SUPPLIED INFORMATION:
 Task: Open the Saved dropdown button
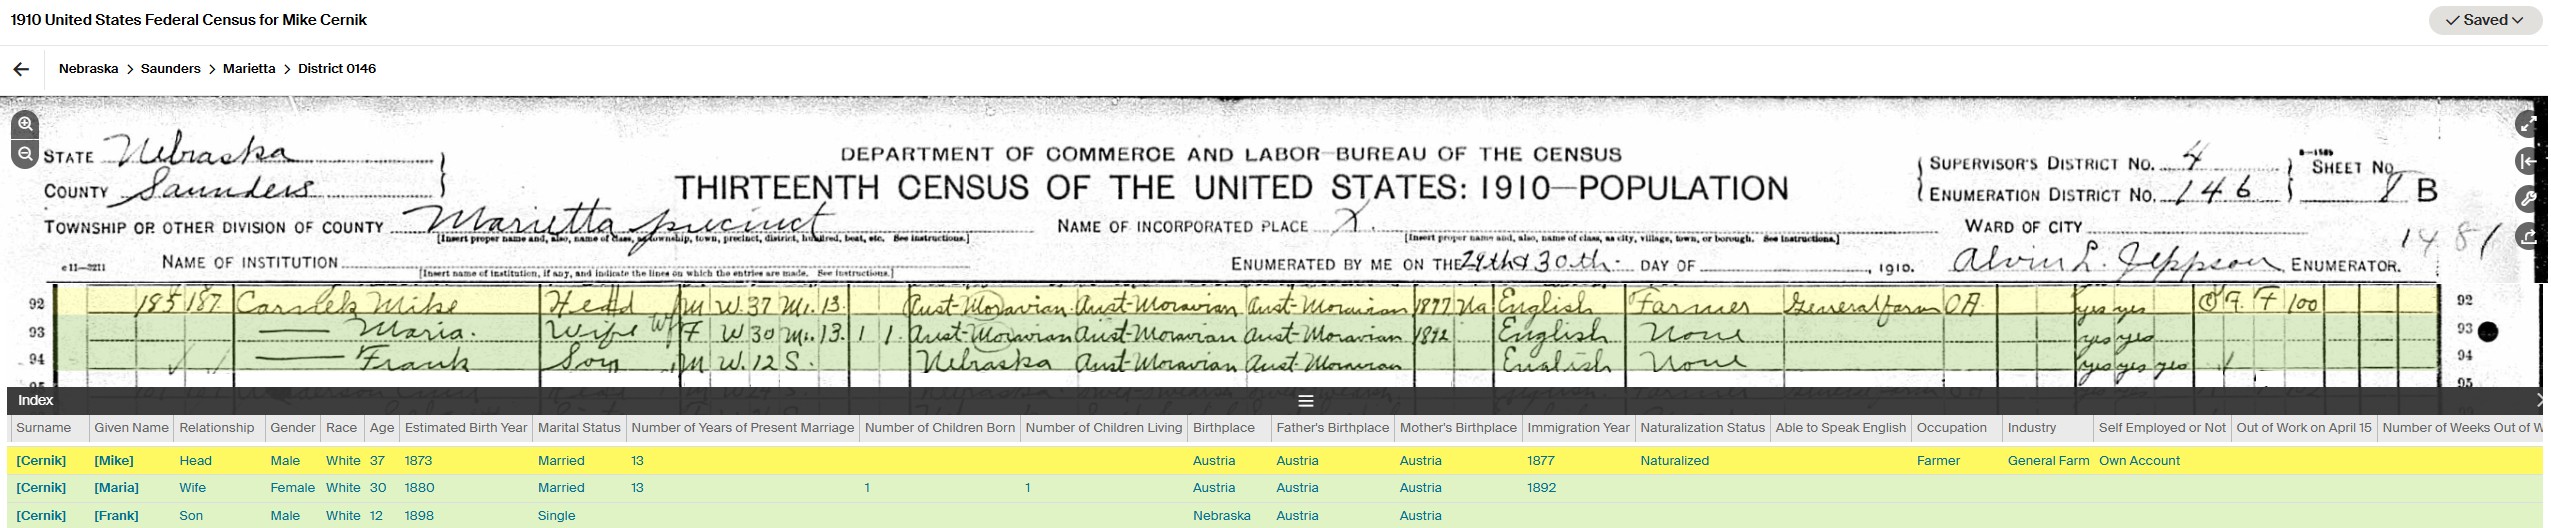(x=2484, y=20)
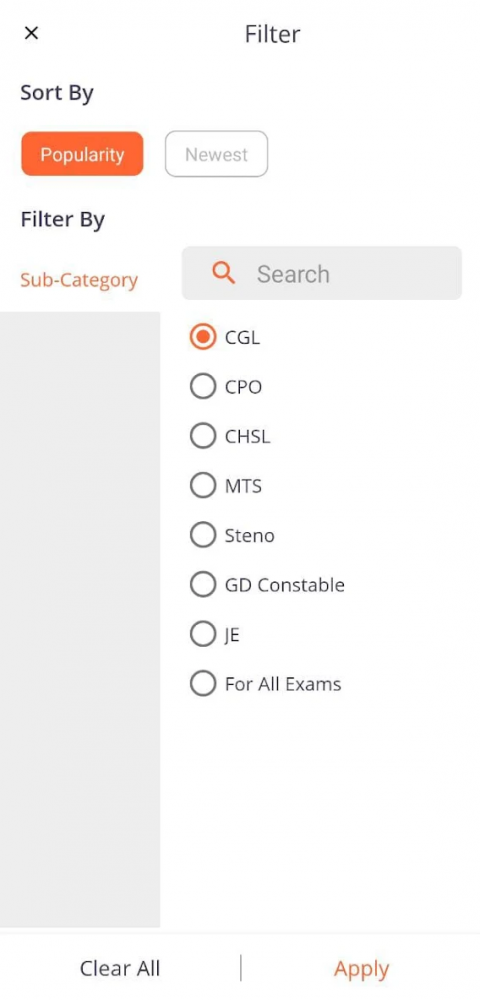Apply the selected filters

click(x=361, y=969)
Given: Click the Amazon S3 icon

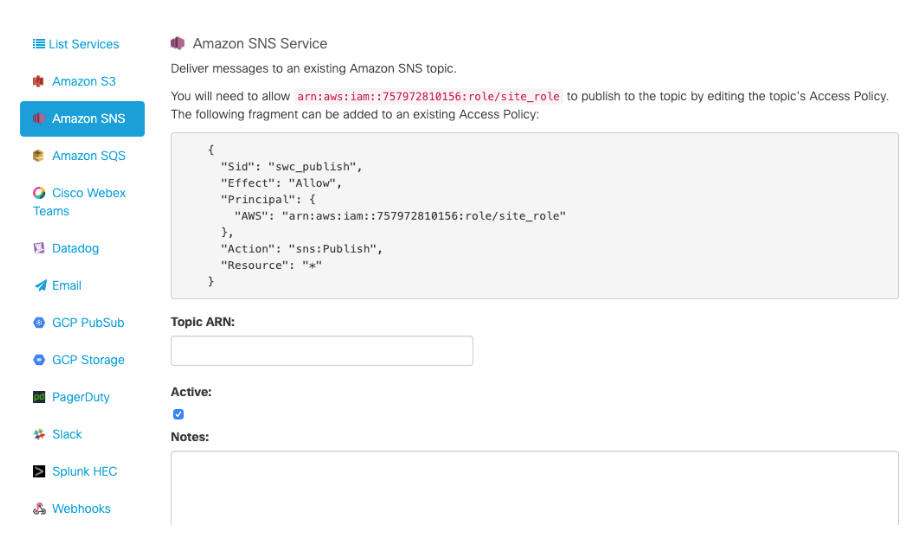Looking at the screenshot, I should (x=39, y=81).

STATED PROBLEM: Render the items above as a numbered list, leaving out the blank lines. Omit the pictures from your answer.

TASK ANSWER:
1.  Task: Open the Saved dropdown button
2. (x=2484, y=20)
3. Apply the selected filters
4. click(x=361, y=969)
5. Given: Click the Amazon S3 icon
6. Looking at the screenshot, I should (x=39, y=81).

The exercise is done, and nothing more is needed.